«Baynes,» disse Reiss. «Userà il suo nome di copertura, no?»
«Baynes. “Ci dispiace molto vederla andar via. Magari potremo parlare di più la prossima volta.”» Il telefono sulla scrivania di Reiss squillò, e Kreuz vom Meere smise di blaterare. «Potrebbe essere per me.» Fece per rispondere, ma Reiss lo precedette e sollevò il ricevitore.
«Qui Reiss.»
Una voce sconosciuta disse: «Console, qui è l’Ausland Fernsprechamt di Nova Scotia.
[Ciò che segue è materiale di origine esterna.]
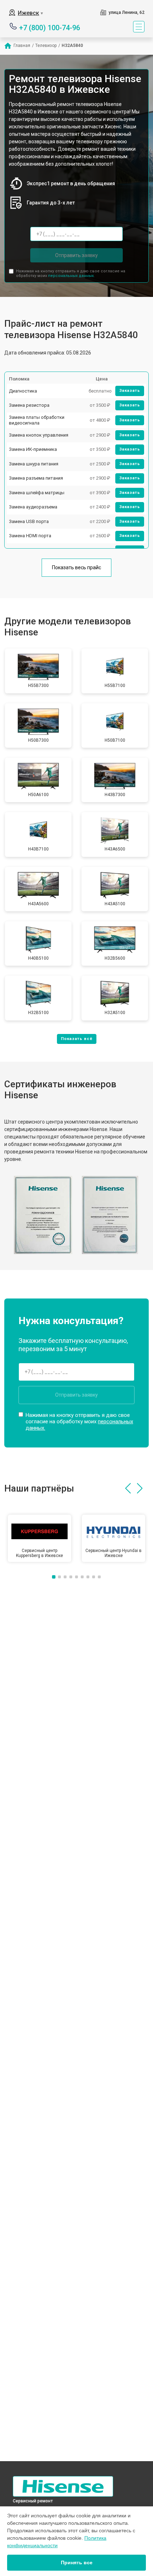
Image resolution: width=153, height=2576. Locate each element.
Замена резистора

C’è una telefonata transatlantica per lei da Berlino, urgente.»
«Va bene,» disse Reiss.
«Solo un momento, console.» Qualche debole scarica di elettricità, crepitii. Poi un’altra voce, una centralinista. «Kanzlei.»
«Sì, qui è l’Ausland Fernsprechamt di Nova Scotia. Una telefonata per il console del Reich H. Reiss, San Francisco; ho il console in linea.»
«Rimanga in linea.» Una lunga pausa, durante la quale Reiss continuò con una mano a controllare la posta. Kreuz vom Meere osservava senza apparente interesse. «Herr Konsul, mi perdoni se rubo un po’ del suo tempo.» Una voce maschile. Il sangue cessò all’istante di scorrere nelle vene di Reiss. Una voce baritonale, raffinata, fluida, che Reiss conosceva bene. «Sono il Doktor Goebbels.»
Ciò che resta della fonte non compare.